■ **Problem to work on**
Once you find the line with "Task: Select the 新的朋友 list entry" in the entries below, print it and each line after it up to and including the line with "Open the File (Файл) menu", exactly, without pictures.

■ **Provided records**
*****

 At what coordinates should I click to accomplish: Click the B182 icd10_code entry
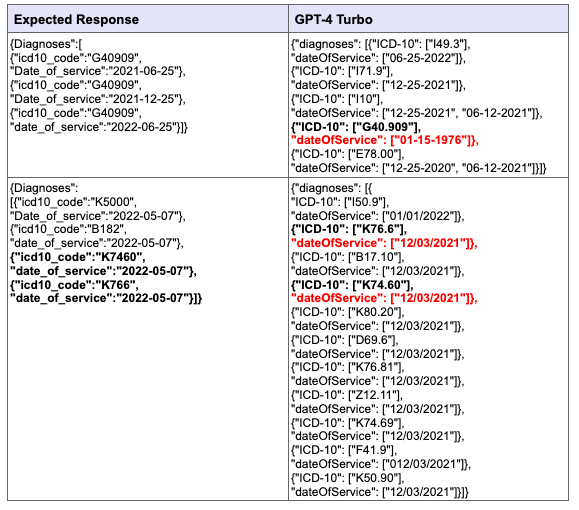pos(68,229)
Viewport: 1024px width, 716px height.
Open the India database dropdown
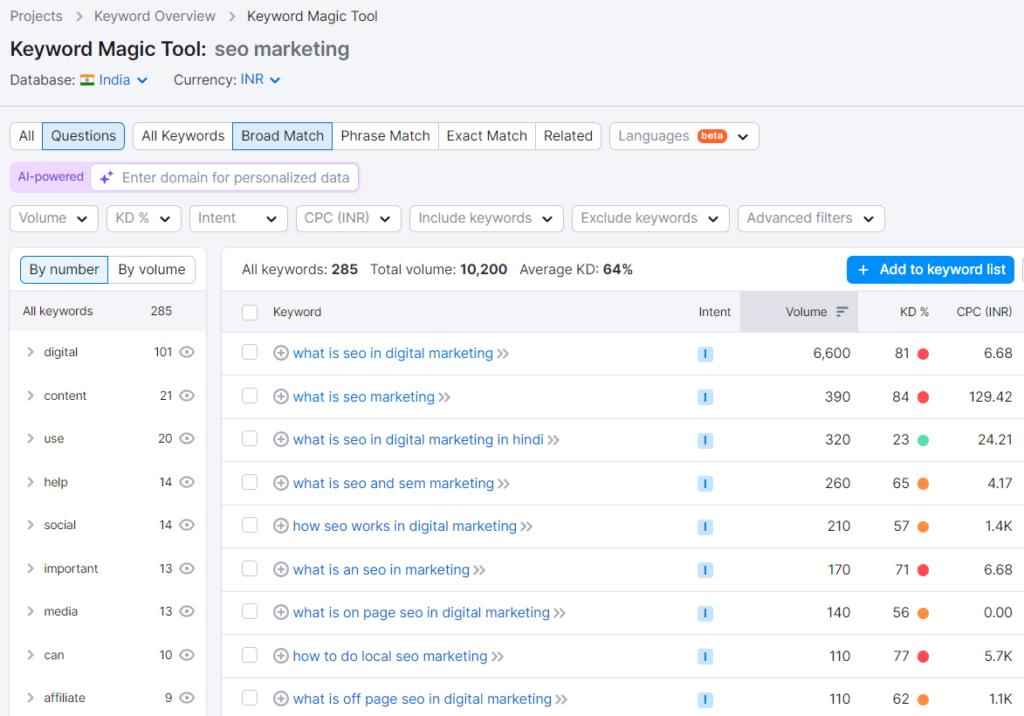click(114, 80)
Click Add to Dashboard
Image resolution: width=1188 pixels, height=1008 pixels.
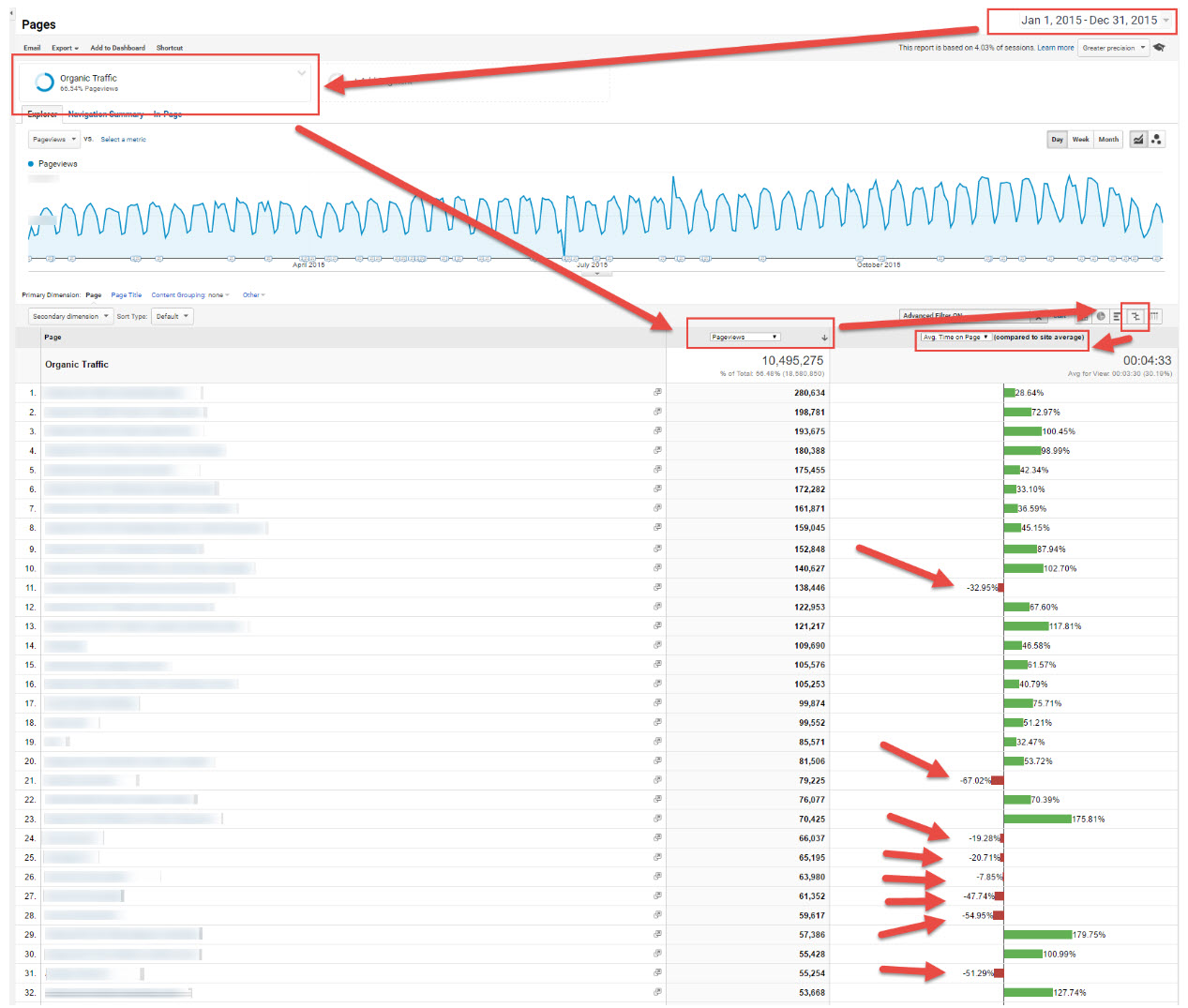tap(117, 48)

*****

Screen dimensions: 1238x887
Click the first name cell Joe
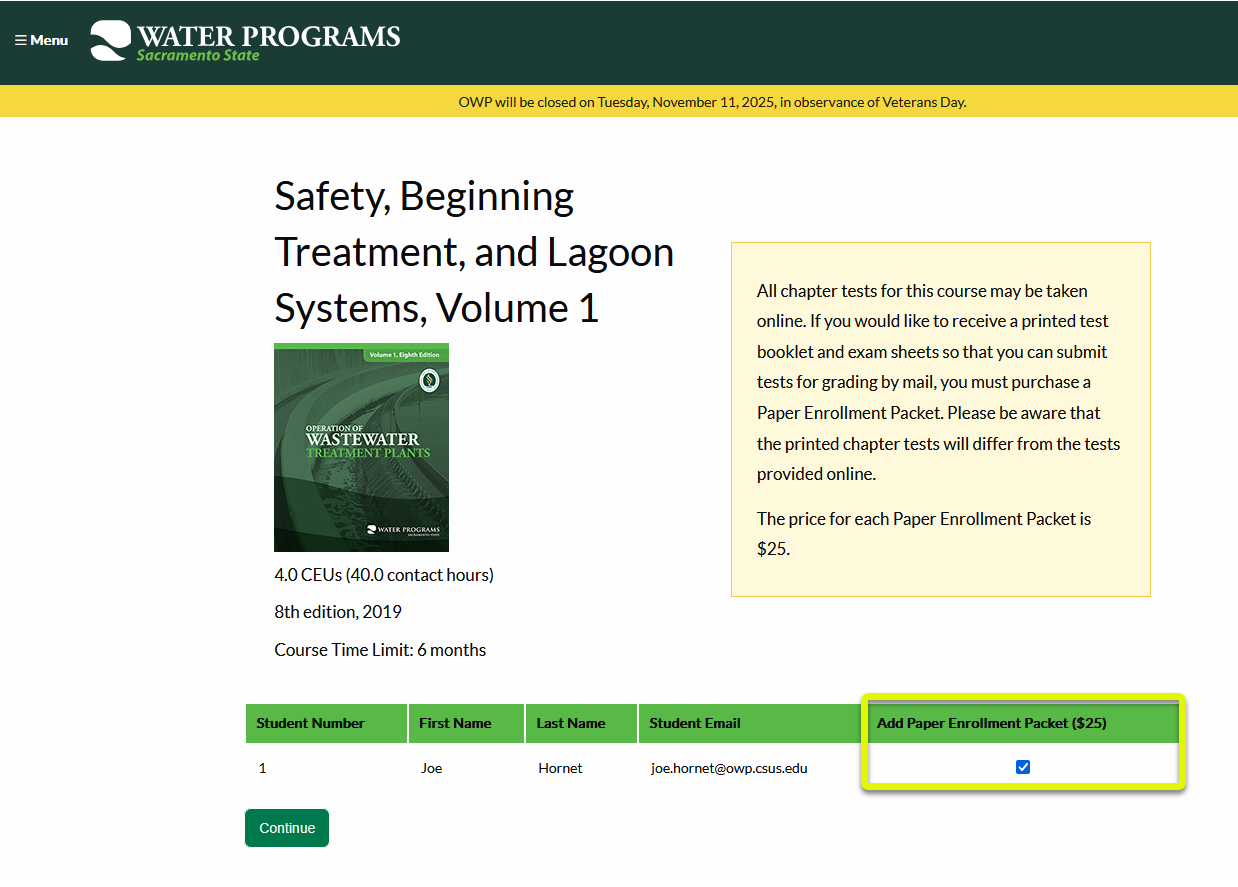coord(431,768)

*****

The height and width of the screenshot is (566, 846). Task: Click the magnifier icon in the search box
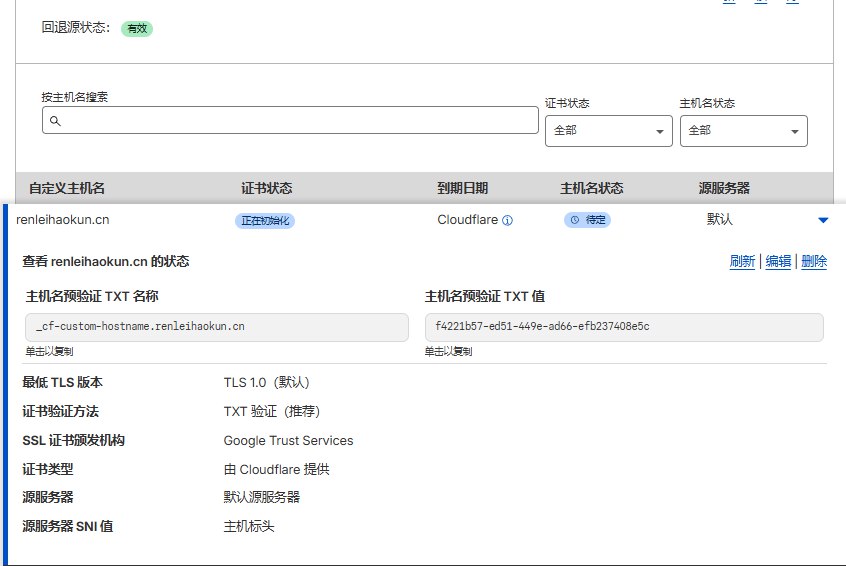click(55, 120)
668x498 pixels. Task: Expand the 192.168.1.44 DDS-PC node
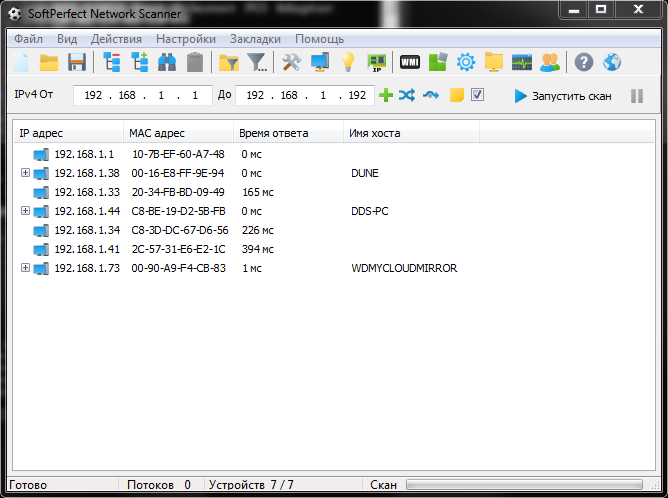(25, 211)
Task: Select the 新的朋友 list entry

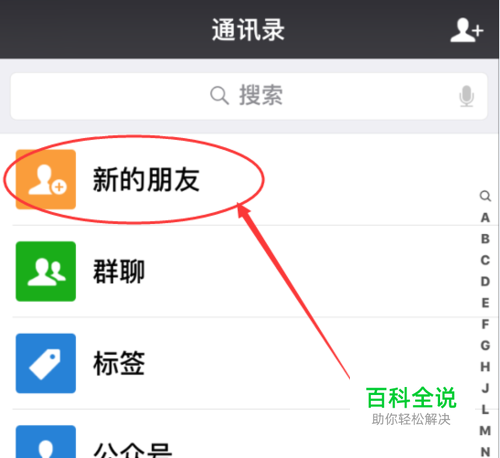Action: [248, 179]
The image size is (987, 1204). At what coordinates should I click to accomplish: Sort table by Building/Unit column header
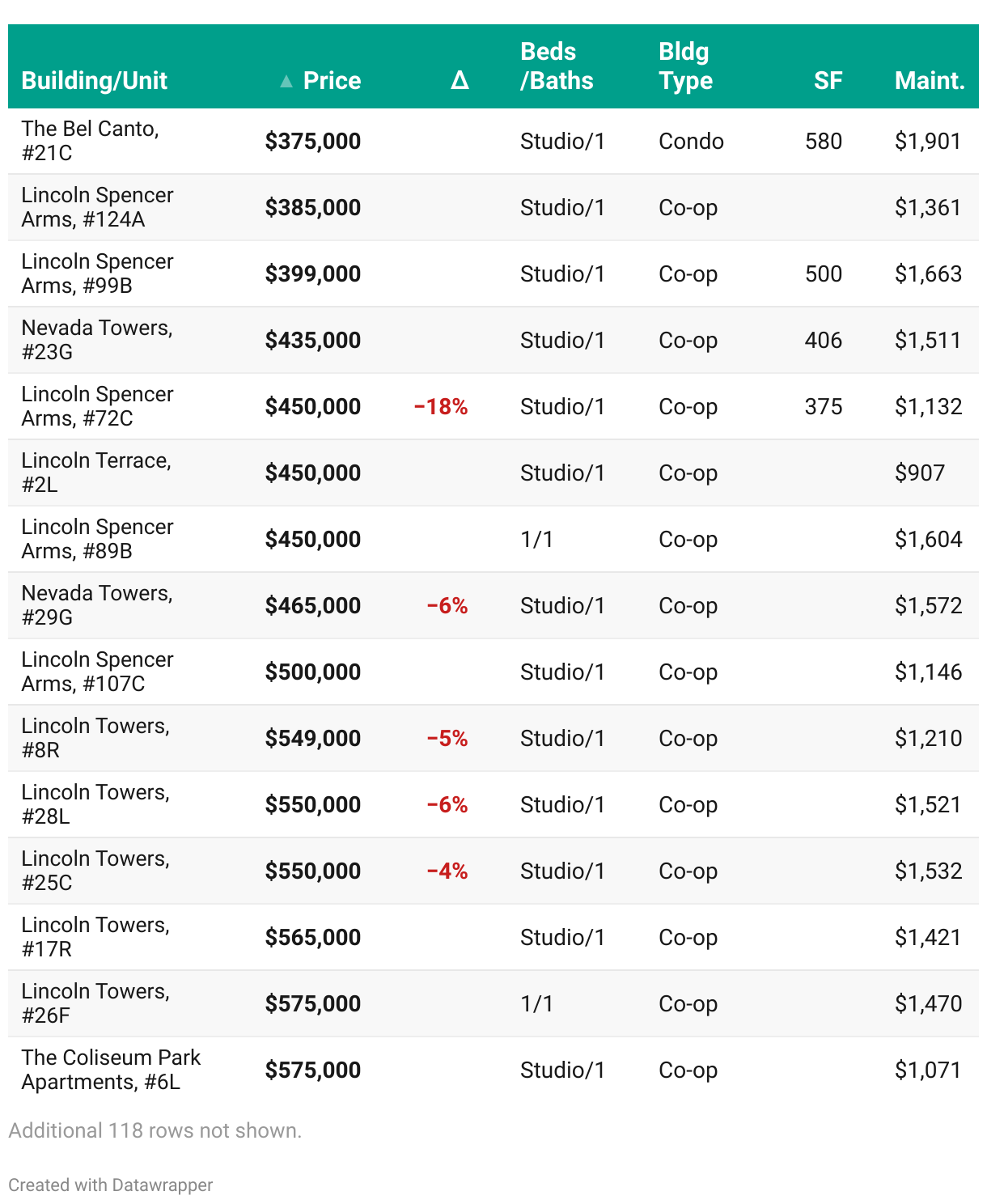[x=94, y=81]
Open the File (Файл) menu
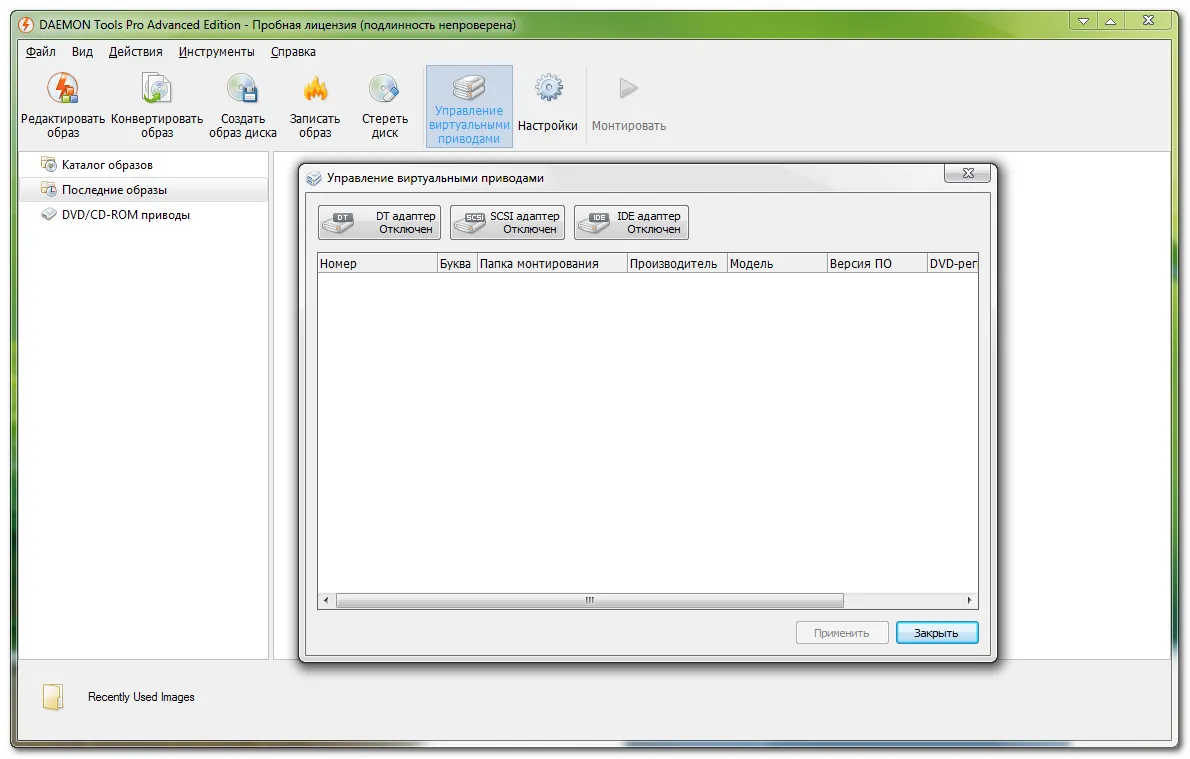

*****

■ **Response**
Task: Select the 新的朋友 list entry

Action: [248, 179]
The image size is (987, 1204). At what coordinates should I click to accomplish: Sort table by Building/Unit column header
[x=94, y=81]
Open the File (Файл) menu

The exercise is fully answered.